- PROVIDED DATA
◆ ◆ ◆ ◆
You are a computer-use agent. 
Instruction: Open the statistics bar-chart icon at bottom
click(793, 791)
◆ ◆ ◆ ◆
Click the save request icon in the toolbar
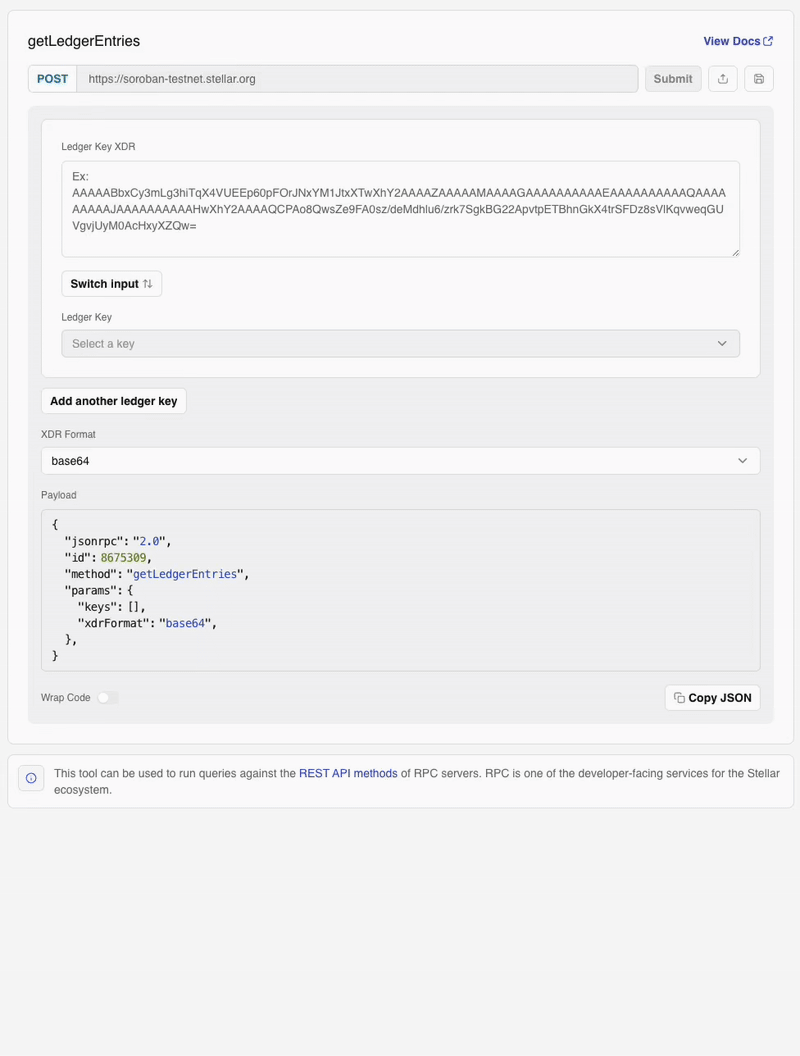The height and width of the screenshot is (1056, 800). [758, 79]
◆ ◆ ◆ ◆
- YOUR OBJECTIVE
Count the lines in the data above that contain the string "icon", with case taken into account, and reply with the number alone.

- FULL RESPONSE
2